Topic tags/keywords: crosscut sled sliding table sheet cutting jig

Hey all, I was hoping to get some “expert” opinions on a table saw jig that I’ve been thinking about building. I’ve scoured the internet looking for a similar concept, but I’ve yet to be able to find any. I take this to mean I’m either a genius or a complete idiot.

The goal is to build a table saw sled large enough to cut a full 4×8 sheet. Obviously, everyone wants a crosscut sled that’ll do that, right?

The major engineering issues, as I see them, are the stress on the extraordinarily long runners (at least 5 or 9 feet, depending which way you’re cutting the sheets), the friction of dealing with that much weight in a miter slot, and then keeping the whole thing level. Obviously, you can’t build and use a traditional sled this large unless you’re the Incredible Hulk.

My idea, then, is essentially a sliding table / crosscut sled hybrid. A basic 2×4 cart that goes “around” your table saw, and has two runners underneath the sled surface that travel along the miter tracks of your saw to keep the cart aligned.

The cart would entirely support the weight, stay aligned with the miter slots, and could essentially make it as large as you need.

Some design drawings (please excuse my horrible SketchUp skills).

Top view:

Bottom view, showing the runners:

Rough estimates of size. These would obviously be tailored to your particular table saw / needs:

Note: I envision the legs having swivel castors rather than locked-angle wheels as depicted (couldn’t model castors).

Anyway, I’d love to hear any thoughts you guys have on the concept.

24 replies so far

View Loren's profile


10276 posts in 3615 days

#1 posted 04-29-2012 03:21 AM

It would interfere with most table saw fence rail systems.

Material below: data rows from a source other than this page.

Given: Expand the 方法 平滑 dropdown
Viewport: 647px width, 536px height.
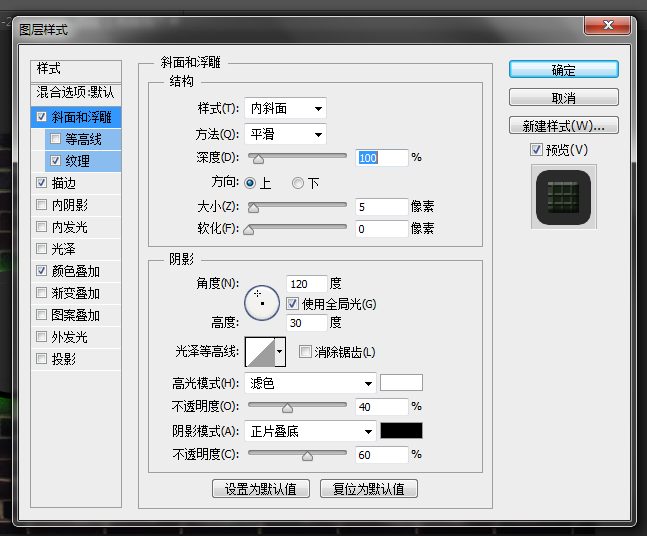Looking at the screenshot, I should pyautogui.click(x=286, y=134).
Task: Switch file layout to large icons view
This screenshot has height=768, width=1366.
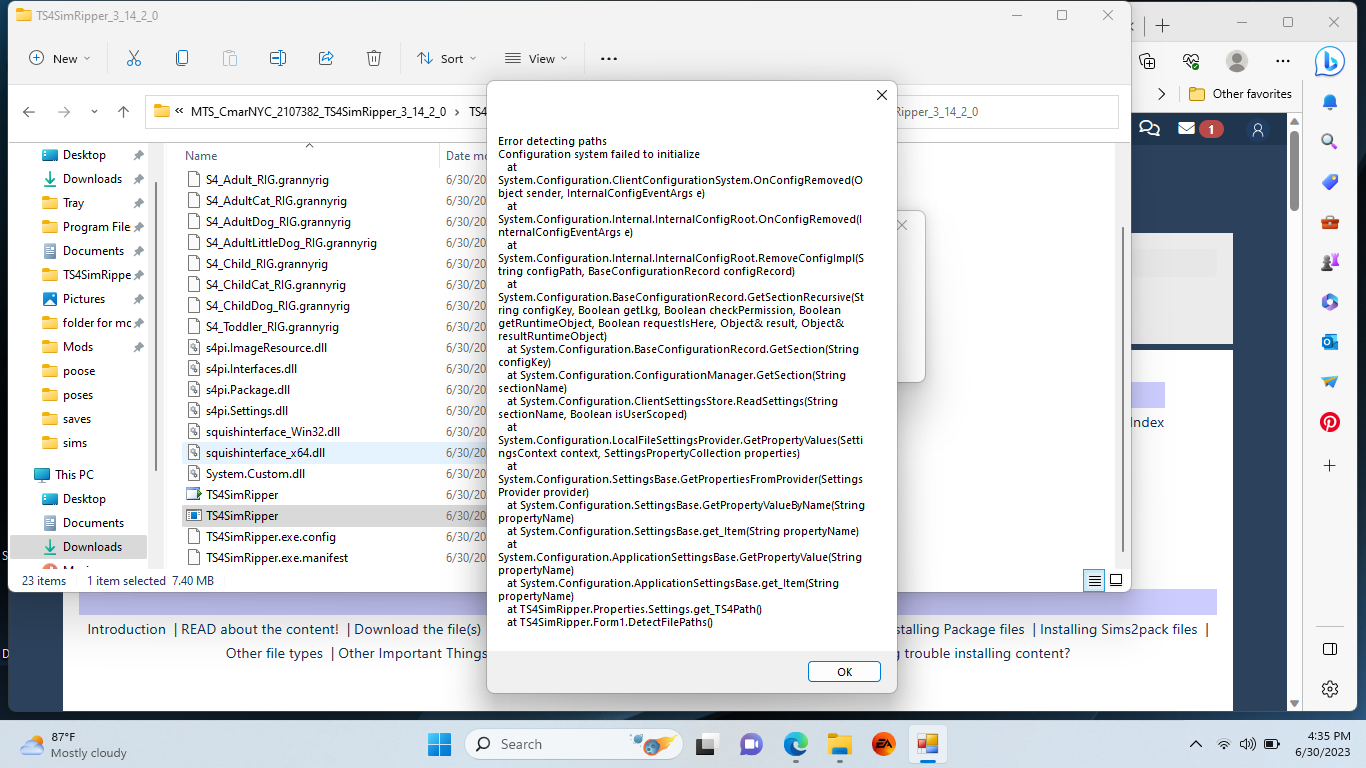Action: click(1115, 580)
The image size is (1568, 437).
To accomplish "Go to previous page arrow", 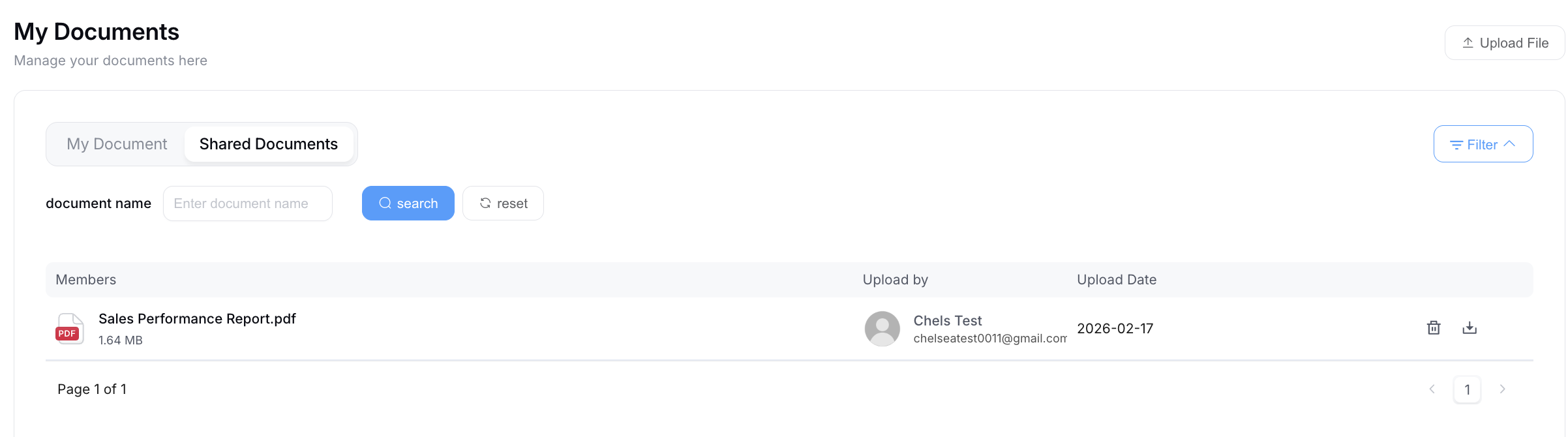I will click(1432, 389).
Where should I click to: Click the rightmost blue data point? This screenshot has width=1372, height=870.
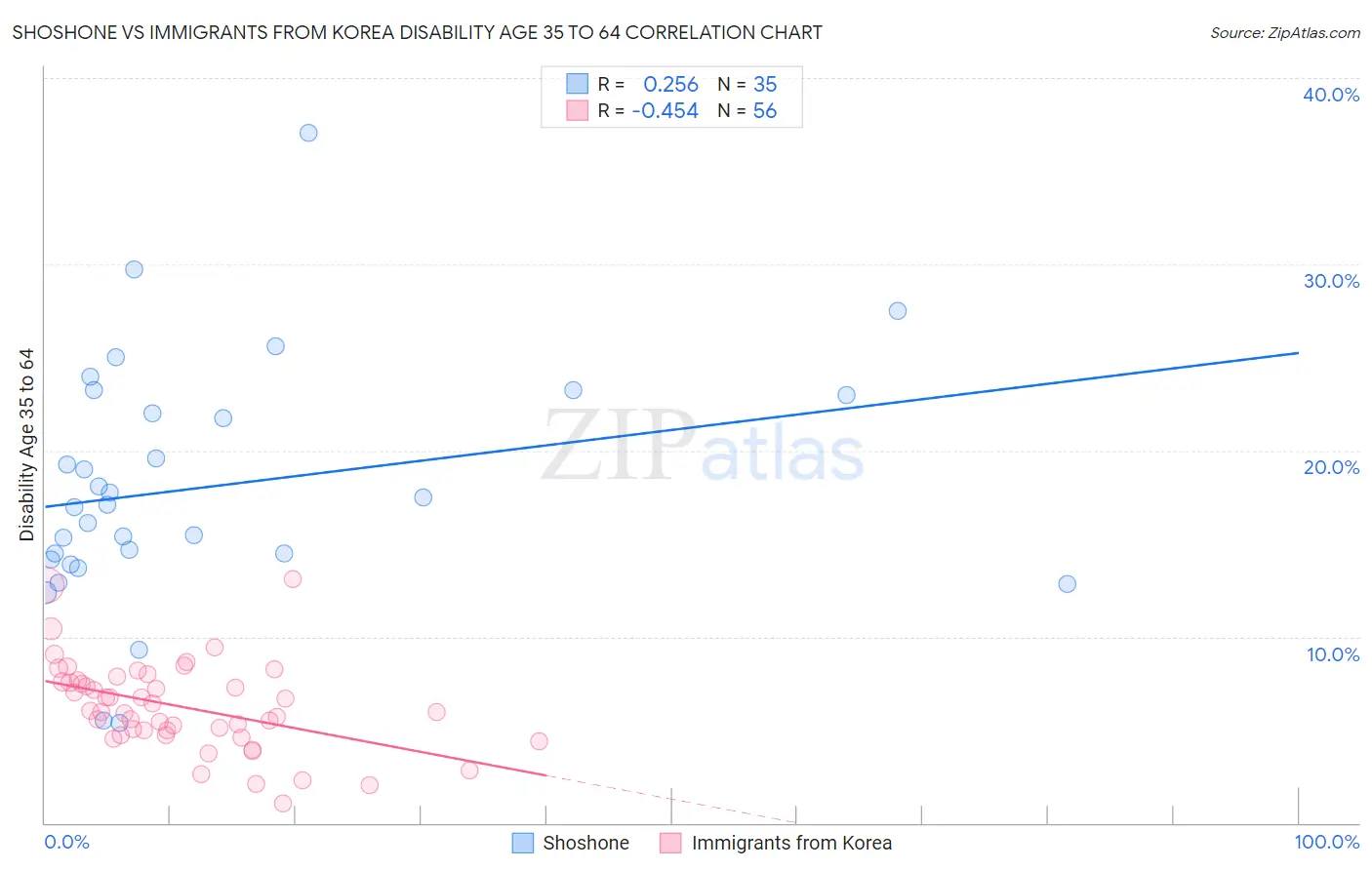[x=1068, y=584]
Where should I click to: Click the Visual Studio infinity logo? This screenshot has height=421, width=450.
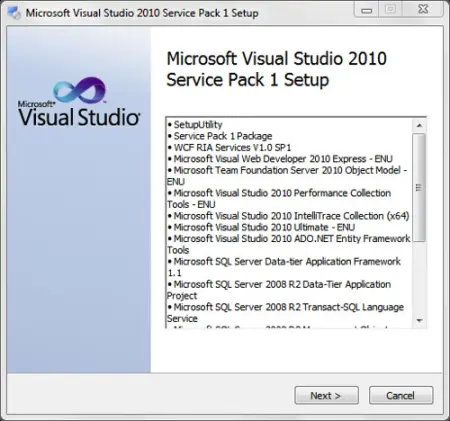coord(79,90)
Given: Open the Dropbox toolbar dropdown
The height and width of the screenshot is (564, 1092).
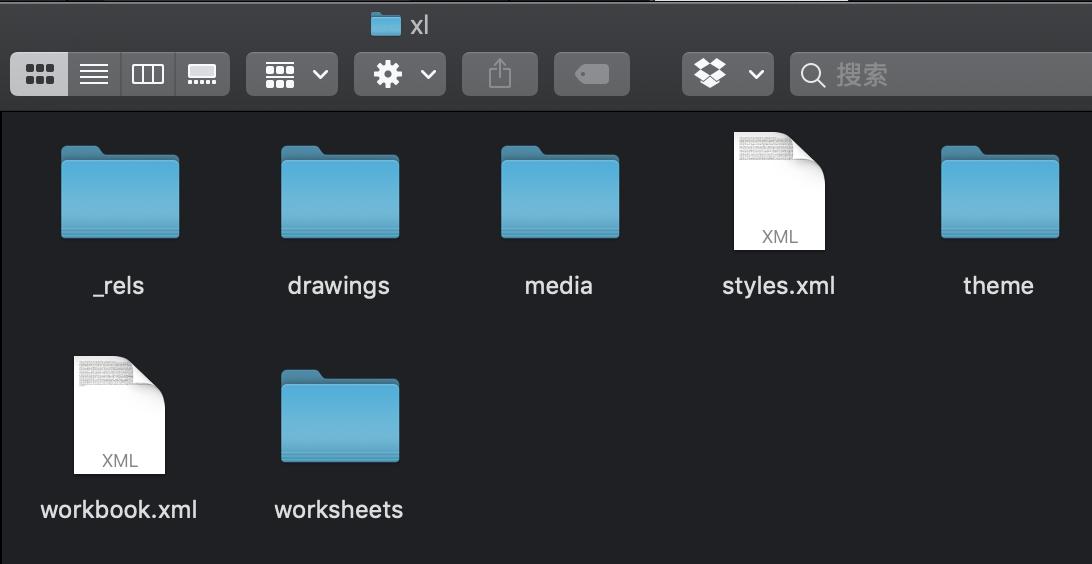Looking at the screenshot, I should pos(728,75).
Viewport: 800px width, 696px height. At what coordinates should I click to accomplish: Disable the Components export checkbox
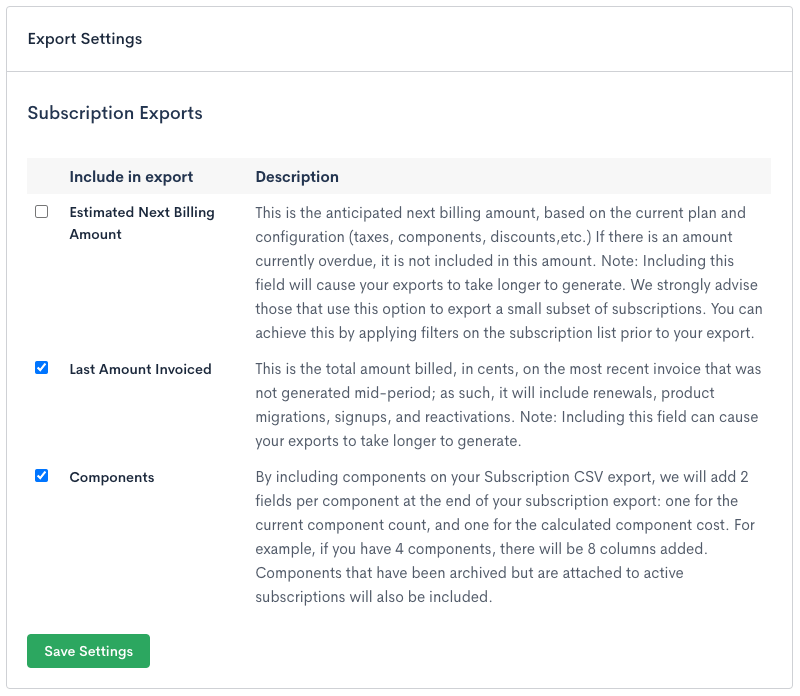[41, 476]
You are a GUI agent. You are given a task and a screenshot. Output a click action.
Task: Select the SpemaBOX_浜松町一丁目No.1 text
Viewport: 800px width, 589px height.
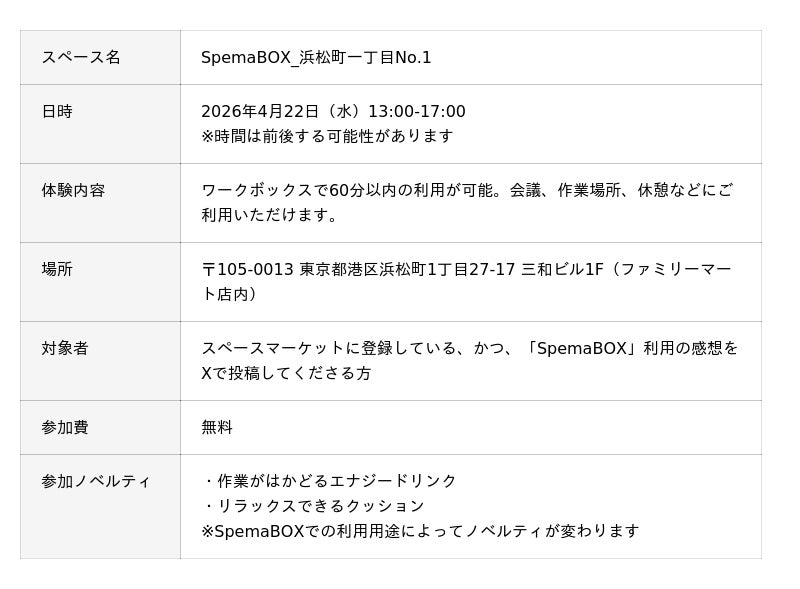coord(316,58)
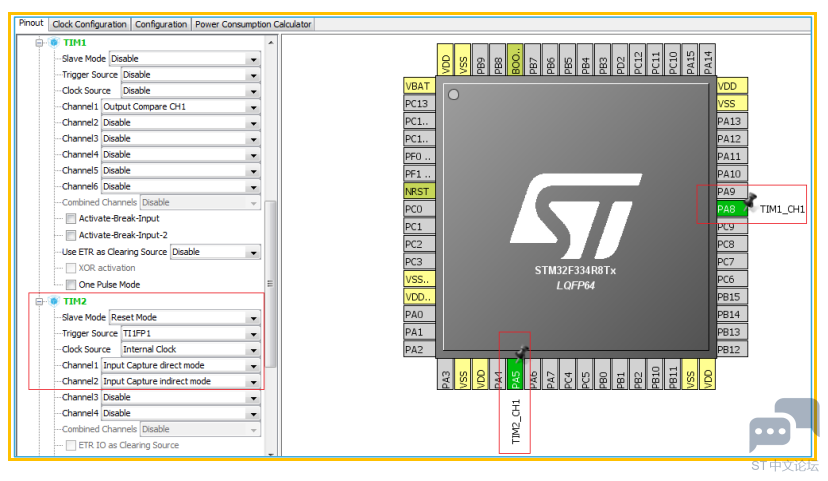Viewport: 828px width, 481px height.
Task: Select the NRST pin on chip
Action: pos(419,191)
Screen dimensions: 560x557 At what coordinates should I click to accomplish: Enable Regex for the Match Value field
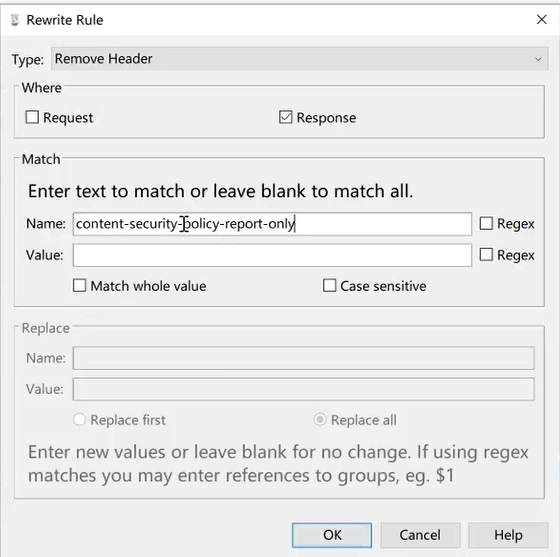tap(486, 255)
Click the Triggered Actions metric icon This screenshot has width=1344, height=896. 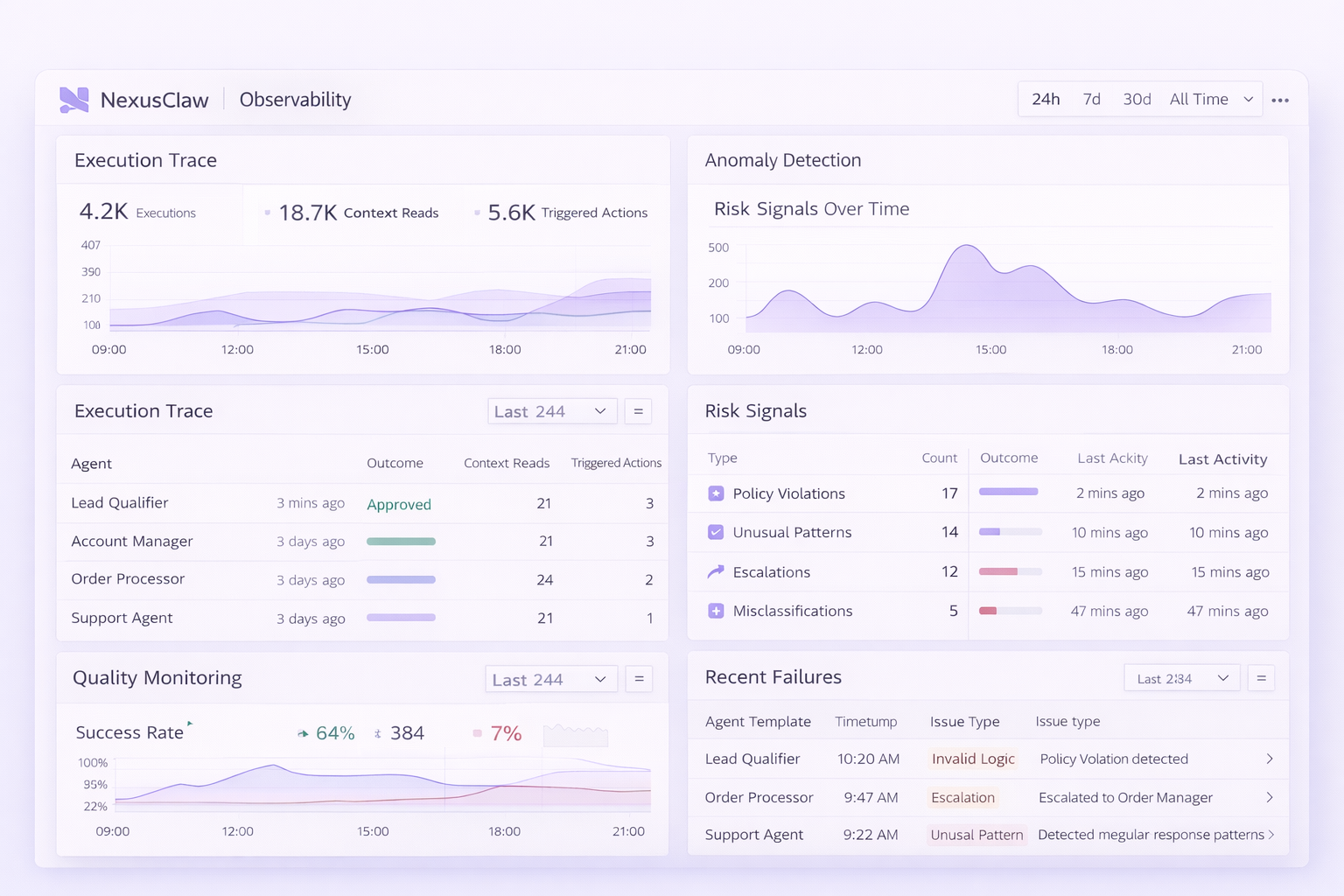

Other than that it’s an interesting idea for a dedicated setup
for, say, squaring glued-up table tops.

View Sawkerf's profile


1730 posts in 3036 days

#2 posted 04-29-2012 03:24 AM

That miter slot alignment could get tricky. If you aren’t traveling perfectly straight, you’ll probably move the saw. Not something I would want to see. – lol

-- Adversity doesn't build reveals it.

View DIYaholic's profile


19597 posts in 2642 days

#3 posted 04-29-2012 03:33 AM

I like the concept, but feel a more complicated, engineered design would be required. As Sawkerf said, alignment is critical. I would also think that it would need to be easily removable. I think a track or guide for the wheels should be employed. I hope you do some further R&D and keep the idea alive.

Good luck.

-- Randy-- I may not be good...but I am slow! If good things come to those who wait.... Why is procrastination a bad thing?

View captfoss's profile


20 posts in 2187 days

#4 posted 04-29-2012 03:36 AM

Yeah, I figure the most difficult part of actually building it would be getting the miters aligned properly, and getting the cart the exact right height.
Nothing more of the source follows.